Recognizing these categories does not mean you cannot use AI for tasks that touch on sensitive topics. The practical alternative is usually one of three approaches:

  • Anonymize and generalize. Describe the situation in general terms, replace real names with placeholders, and redact specific numbers. “I received a medical bill for $X that seems higher than expected—how should I dispute it?” is as useful as pasting the actual bill.
  • Use locally-run models for sensitive work. Open-weight models like Meta’s Llama can be run locally on your own hardware, meaning your queries never leave your device. For genuinely sensitive professional tasks, this architecture eliminates the third-party data exposure concern.
  • Review platform privacy settings. Many AI platforms offer settings that disable the use of your conversations for model training. On ChatGPT, for example, you can disable chat history in settings, which also disables the use of those conversations for training. Reviewing and configuring these settings takes only a few minutes and meaningfully changes the data retention picture.

Organizational and Professional Context

If you are using AI tools in a professional context, the privacy checklist extends beyond personal information to include organizational obligations. Most professional roles involve some form of confidentiality expectation—toward clients, toward colleagues, toward the organization itself. AI tools have made it easy to accidentally route confidential information through third-party servers in ways that would not have been possible with traditional software tools.

Many organizations are now developing explicit AI acceptable-use policies. If yours has one, follow it. If it does not, applying a conservative interpretation—treating AI chatbots like any other cloud-based third-party service—is a reasonable default position until clearer guidance is available.

Reading the Privacy Policy

Privacy policies are not the most engaging reading, but for any AI service you use regularly, it is worth spending 10 minutes understanding the key points: how long conversations are retained, whether they are used for training, how you can delete your data, and what circumstances would lead to disclosure to third parties. The FTC’s privacy and security resources provide useful context for evaluating privacy policy terms and understanding your rights as a consumer.

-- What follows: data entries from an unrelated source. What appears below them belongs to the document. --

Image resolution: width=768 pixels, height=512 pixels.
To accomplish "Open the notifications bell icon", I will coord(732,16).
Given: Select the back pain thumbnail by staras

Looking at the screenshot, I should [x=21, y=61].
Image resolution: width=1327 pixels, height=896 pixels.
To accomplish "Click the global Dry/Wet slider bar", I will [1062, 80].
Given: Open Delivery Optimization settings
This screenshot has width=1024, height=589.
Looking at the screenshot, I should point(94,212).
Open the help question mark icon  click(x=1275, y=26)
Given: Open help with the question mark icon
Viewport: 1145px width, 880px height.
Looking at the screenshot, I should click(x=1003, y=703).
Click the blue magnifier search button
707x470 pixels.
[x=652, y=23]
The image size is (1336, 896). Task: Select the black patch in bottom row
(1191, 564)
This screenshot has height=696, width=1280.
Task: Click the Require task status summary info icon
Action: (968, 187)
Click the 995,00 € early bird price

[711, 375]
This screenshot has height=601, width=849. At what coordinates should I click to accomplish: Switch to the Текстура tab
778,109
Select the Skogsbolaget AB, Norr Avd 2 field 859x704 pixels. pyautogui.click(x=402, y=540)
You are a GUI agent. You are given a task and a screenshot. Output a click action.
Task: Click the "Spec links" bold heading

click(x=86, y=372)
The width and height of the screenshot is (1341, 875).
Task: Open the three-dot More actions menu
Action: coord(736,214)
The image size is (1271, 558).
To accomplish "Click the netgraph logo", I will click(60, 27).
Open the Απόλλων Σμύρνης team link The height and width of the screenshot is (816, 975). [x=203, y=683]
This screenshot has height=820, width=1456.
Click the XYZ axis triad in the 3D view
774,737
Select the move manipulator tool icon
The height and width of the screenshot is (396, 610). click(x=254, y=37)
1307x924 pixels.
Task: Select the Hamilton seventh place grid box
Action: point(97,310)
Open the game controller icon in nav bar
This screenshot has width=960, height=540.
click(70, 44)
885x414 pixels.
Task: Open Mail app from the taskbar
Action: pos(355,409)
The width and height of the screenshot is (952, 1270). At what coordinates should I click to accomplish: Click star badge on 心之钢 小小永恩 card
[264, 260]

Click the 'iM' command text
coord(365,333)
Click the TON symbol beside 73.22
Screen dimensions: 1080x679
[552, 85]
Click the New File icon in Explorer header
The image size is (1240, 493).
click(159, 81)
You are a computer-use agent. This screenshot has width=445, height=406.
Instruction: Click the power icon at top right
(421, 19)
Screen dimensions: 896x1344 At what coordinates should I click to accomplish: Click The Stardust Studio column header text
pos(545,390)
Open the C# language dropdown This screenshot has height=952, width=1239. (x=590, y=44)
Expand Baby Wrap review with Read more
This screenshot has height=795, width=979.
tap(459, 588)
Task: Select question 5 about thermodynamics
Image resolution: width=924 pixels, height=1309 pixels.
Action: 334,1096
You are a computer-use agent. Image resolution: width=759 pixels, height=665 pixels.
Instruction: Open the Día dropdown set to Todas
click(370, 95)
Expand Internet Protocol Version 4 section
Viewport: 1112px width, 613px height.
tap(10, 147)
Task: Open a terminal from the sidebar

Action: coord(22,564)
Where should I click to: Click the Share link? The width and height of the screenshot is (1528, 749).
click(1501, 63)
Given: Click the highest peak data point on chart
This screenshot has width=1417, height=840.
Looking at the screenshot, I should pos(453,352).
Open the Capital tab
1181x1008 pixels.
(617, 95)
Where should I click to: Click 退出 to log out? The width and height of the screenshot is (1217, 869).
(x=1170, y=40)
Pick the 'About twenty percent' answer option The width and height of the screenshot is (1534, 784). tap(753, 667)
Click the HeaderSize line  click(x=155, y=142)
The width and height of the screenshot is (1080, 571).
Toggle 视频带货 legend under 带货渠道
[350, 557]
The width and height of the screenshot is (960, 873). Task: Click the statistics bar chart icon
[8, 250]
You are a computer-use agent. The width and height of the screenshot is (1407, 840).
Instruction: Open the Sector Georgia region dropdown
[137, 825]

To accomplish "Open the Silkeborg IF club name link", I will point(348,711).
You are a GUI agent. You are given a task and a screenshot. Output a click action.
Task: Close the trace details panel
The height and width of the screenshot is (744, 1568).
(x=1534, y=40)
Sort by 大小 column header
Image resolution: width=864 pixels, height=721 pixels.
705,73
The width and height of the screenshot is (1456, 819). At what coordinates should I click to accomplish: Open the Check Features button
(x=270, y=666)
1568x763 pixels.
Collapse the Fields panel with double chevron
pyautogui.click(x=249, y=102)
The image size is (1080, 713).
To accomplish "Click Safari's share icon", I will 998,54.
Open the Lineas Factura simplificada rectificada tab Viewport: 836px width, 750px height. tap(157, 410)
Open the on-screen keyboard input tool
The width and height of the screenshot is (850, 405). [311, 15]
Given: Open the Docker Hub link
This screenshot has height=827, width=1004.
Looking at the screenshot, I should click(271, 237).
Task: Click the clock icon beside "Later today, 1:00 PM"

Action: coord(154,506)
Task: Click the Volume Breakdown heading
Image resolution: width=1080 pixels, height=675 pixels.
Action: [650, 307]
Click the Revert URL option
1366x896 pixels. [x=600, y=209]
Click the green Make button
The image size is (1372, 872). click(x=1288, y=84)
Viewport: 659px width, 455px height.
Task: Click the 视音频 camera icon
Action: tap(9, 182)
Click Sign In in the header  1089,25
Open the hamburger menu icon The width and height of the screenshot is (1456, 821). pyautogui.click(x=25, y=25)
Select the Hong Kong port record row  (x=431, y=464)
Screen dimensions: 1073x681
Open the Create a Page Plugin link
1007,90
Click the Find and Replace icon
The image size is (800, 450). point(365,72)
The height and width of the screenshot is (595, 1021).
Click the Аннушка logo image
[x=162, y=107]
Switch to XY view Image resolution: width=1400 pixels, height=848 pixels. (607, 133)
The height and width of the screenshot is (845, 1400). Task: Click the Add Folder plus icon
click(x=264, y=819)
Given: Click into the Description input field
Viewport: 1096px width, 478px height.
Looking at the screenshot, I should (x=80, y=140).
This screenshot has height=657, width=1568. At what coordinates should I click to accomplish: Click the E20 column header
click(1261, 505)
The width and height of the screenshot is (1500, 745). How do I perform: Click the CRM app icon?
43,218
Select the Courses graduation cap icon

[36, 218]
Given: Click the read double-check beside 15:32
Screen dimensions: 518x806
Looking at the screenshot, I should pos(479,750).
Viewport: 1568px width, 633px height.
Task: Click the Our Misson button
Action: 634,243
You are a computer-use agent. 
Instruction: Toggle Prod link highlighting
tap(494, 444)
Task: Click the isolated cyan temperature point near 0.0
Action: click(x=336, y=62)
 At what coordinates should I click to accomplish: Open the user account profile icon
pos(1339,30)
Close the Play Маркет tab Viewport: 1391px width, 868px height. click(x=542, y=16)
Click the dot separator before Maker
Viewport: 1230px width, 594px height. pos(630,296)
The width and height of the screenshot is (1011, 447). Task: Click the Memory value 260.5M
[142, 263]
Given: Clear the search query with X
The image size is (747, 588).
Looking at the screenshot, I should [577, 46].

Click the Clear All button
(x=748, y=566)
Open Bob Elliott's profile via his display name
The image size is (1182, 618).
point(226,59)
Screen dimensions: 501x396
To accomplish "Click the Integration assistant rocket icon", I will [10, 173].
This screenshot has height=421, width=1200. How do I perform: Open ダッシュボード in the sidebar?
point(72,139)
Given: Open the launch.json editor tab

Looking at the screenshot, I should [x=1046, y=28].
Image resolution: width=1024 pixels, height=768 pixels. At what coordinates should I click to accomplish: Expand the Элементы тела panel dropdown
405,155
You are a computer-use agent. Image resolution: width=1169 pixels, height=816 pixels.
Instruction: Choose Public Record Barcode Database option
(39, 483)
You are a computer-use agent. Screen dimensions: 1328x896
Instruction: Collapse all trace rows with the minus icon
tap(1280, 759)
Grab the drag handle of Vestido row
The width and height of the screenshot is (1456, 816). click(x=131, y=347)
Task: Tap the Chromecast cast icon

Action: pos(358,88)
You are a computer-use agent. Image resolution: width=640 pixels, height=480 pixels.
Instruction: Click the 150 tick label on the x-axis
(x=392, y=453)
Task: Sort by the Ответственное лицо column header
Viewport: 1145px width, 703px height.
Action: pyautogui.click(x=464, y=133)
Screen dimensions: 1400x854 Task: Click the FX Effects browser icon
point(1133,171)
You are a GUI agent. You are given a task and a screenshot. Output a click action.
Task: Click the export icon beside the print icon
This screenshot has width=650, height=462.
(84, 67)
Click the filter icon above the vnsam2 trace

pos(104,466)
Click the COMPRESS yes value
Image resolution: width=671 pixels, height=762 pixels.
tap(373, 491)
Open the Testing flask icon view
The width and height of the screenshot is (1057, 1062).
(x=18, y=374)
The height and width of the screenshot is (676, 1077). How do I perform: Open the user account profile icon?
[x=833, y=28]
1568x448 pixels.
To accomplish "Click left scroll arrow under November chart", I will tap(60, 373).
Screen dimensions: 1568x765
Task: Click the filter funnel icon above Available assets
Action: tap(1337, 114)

A Quick-Reference Version of the Checklist

For easy reference, here is the core AI privacy checklist condensed:

  1. No Social Security numbers or government ID numbers
  2. No financial account numbers, card numbers, or PINs
  3. No passwords, API keys, or authentication tokens
  4. No protected health information or medical records
  5. No other people’s personal details without their knowledge
  6. No confidential business documents without verifying your organization’s AI use policy
  7. No sensitive legal documents without redacting identifiable details first
  8. No children’s personal information
  9. No home addresses or personal location data combined with identifying information
  10. No session tokens or OAuth credentials from technical systems

Applying this checklist consistently takes only a moment of pause before pasting text into an AI interface. That brief habit of checking what you are about to share is one of the simplest and most effective data privacy practices available to anyone using these tools regularly.